--- DIRECTIVE 1 ---
Answer these questions about the cryptographic assessment text:
(a) Which primitives are named as having their connected code reviewed?
(b) Which two provided specifications are called extremely helpful and well-written?
(c) Which component is said to display many strengths despite its simple architecture?
--- DIRECTIVE 2 ---
In the cryptographic assessment text, rewrite the part that opens with the words containing "It needs to" and closes with "time early on.", putting "reviewers" in place of "testers".
--- DIRECTIVE 3 ---
Pick up the cryptographic assessment text after its last sentence and continue it.

In this part of the assessment, all of the specifications were reviewed in full and in a detailed manner. Importantly, the code connected to the primitives - AES, hash functions, ChaCha, ECDSA - was also reviewed. Completing the items under investigation, some of the custom, internal protocols such as cryptech_backup, were also included in the assessment.

It needs to be mentioned that the cryptographic part of the project could have benefitted from a slightly better information exchange right at the gate. The provided specifications, namely “Alpha Developer Reference” and also the TRNG architecture, were extremely helpful and well-written. It is thus very surprising that they were not originally included with the materials received by the testers. It is hard to find a reason behind this, as this omission cost the project valuable time early on.

Having said that, the results in the cryptographic realm are outstandingly positive. Not only there were no security issues found, but also the overall design has been evaluated as excellent. This especially holds for the TRNG, which displays many strengths despite its simple architecture. The testing team is happy to report that the cryptographic aspects connected to the tested items are well under-control.

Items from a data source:

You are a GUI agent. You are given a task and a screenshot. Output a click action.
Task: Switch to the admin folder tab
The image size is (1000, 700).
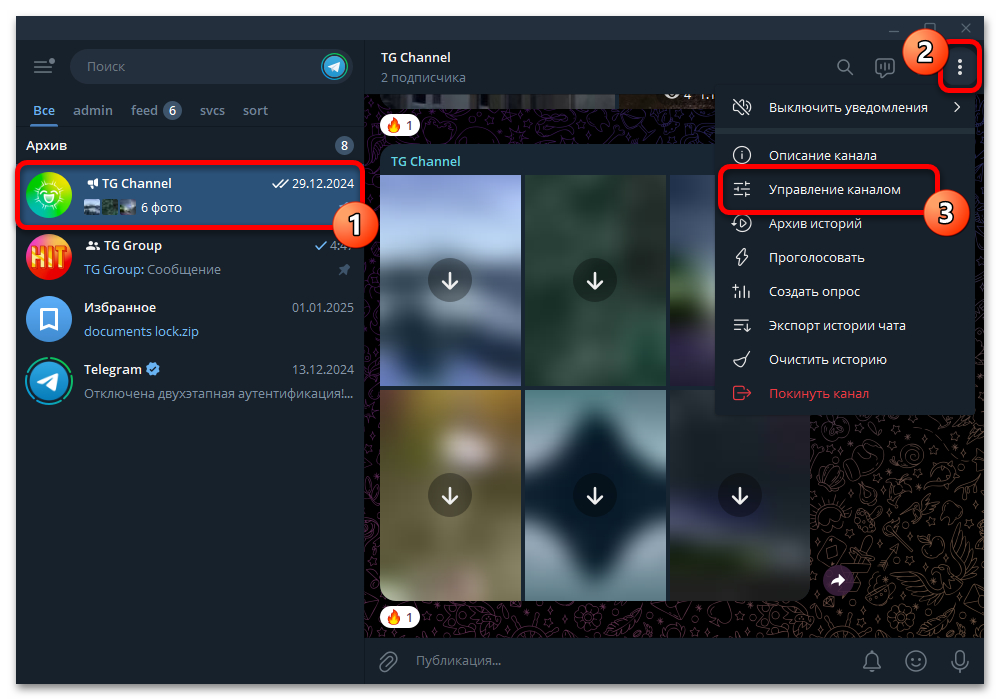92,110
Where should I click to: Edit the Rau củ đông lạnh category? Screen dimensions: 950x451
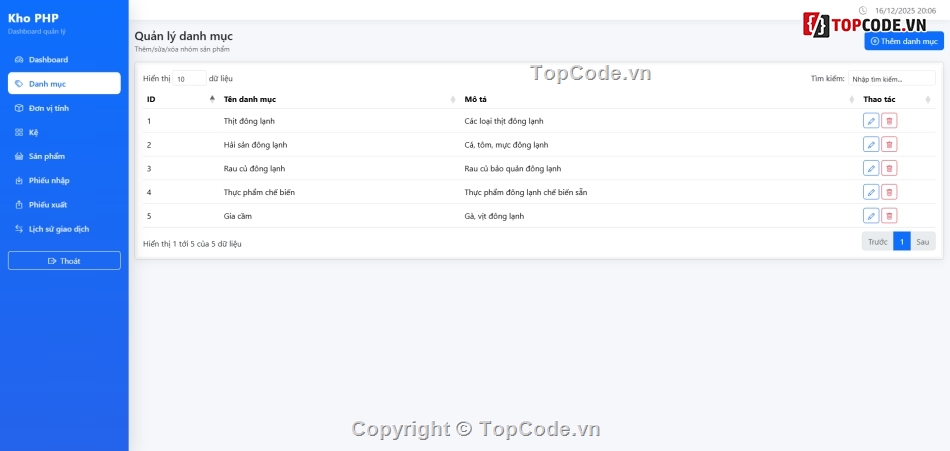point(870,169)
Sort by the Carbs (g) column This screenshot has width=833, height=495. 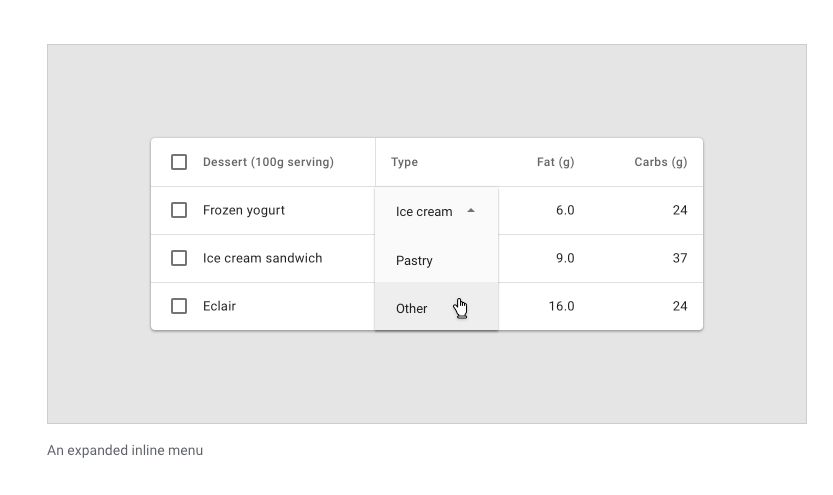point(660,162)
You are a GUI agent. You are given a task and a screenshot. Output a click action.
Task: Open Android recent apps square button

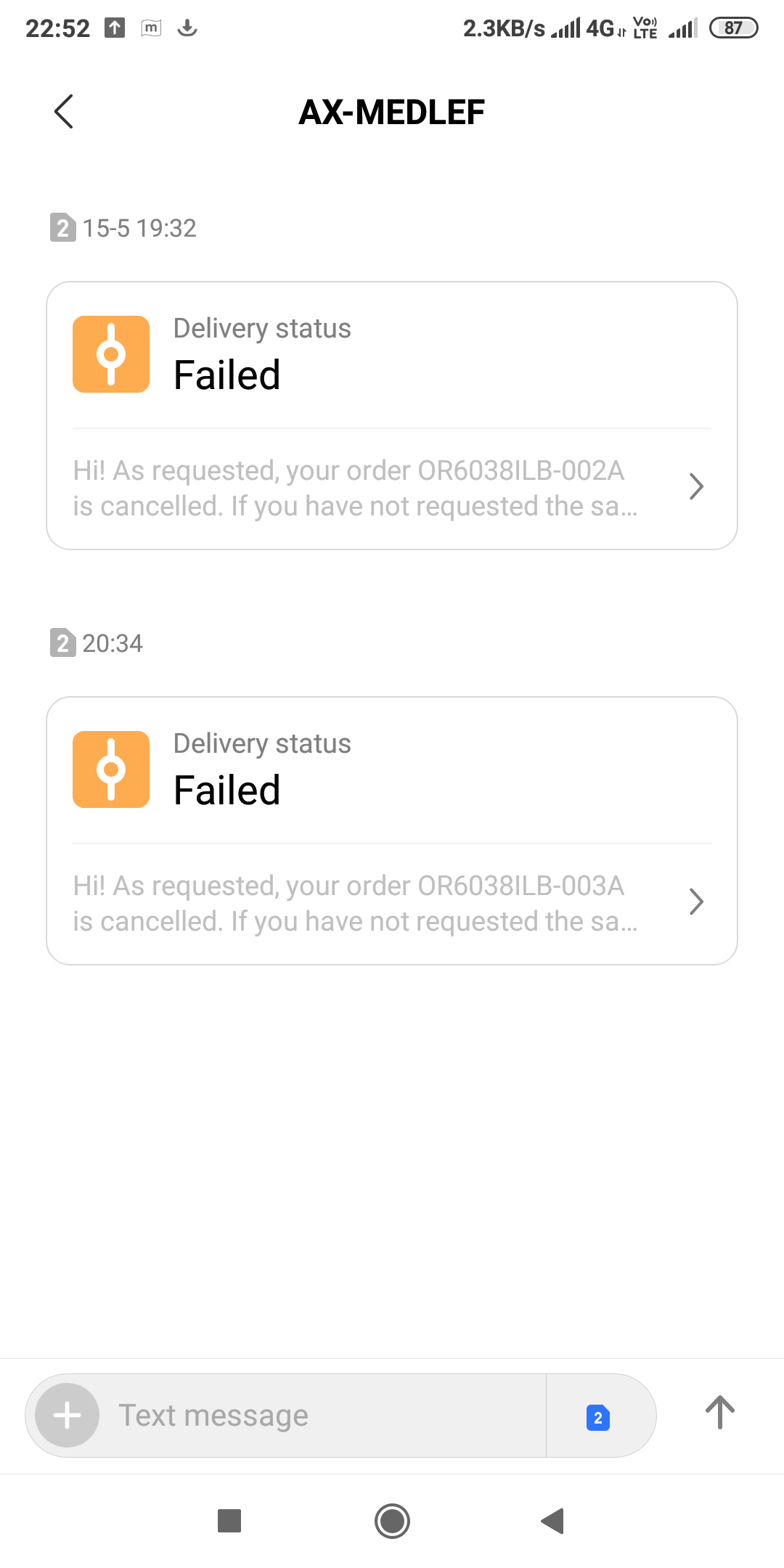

--- RESPONSE 1 ---
(a) AES, hash functions, ChaCha and ECDSA.
(b) The "Alpha Developer Reference" and the TRNG architecture.
(c) The TRNG.

--- RESPONSE 2 ---
It needs to be mentioned that the cryptographic part of the project could have benefitted from a slightly better information exchange right at the gate. The provided specifications, namely “Alpha Developer Reference” and also the TRNG architecture, were extremely helpful and well-written. It is thus very surprising that they were not originally included with the materials received by the reviewers. It is hard to find a reason behind this, as this omission cost the project valuable time early on.

--- RESPONSE 3 ---
Verilog Code Audit

While certain security goals have been accomplished by the Verilog code, its audit led to the unveiling of some minor problems. The FPGA is generally well-designed and correctly implemented. All modules have been written in a straightforward manner, making the code easy to read and audit for security issues. The concept of having individual and independent cores that share a memory-mapped interface in a well-defined manner, makes the design scalable. With this in place, adding new cryptographic modules should not affect previously established and tested modules. The code has enough comments for orientation, yet it would be advised for the modules' interfaces and the restrictions on using them to be documented. On a plus side, there are plenty of test-benches for simulation and example drivers for the STM microcontroller that demonstrate the intended use are available.

In sum, the review of the Verilog code did not reveal any exploitable vulnerabilities but simply let the testing team highlight some issues that could lead to problems in the future. It should be noted that all of the listed flaws and points were documented with examples from the AES core because this core was the first one to be reviewed and featured all types of the uncovered problems. It needs to be clearly understood that this does not make it the only affected core.

Among the weaknesses, a reset signal (see CT-01-001) within a hardware design should probably reset as many registers as possible. The few additional routing resources that are needed can probably be seen as negligible for the FPGA. Being able to wipe key material could come in handy when reacting to tampering with the device. Similarly, from a security perspective it would be a good idea to make the interface between FPGA and microcontroller as robust as possible. Connected to this, CT-01-002 lists some examples for input that might not be expected but can nevertheless cause strange or otherwise undesirable behavior.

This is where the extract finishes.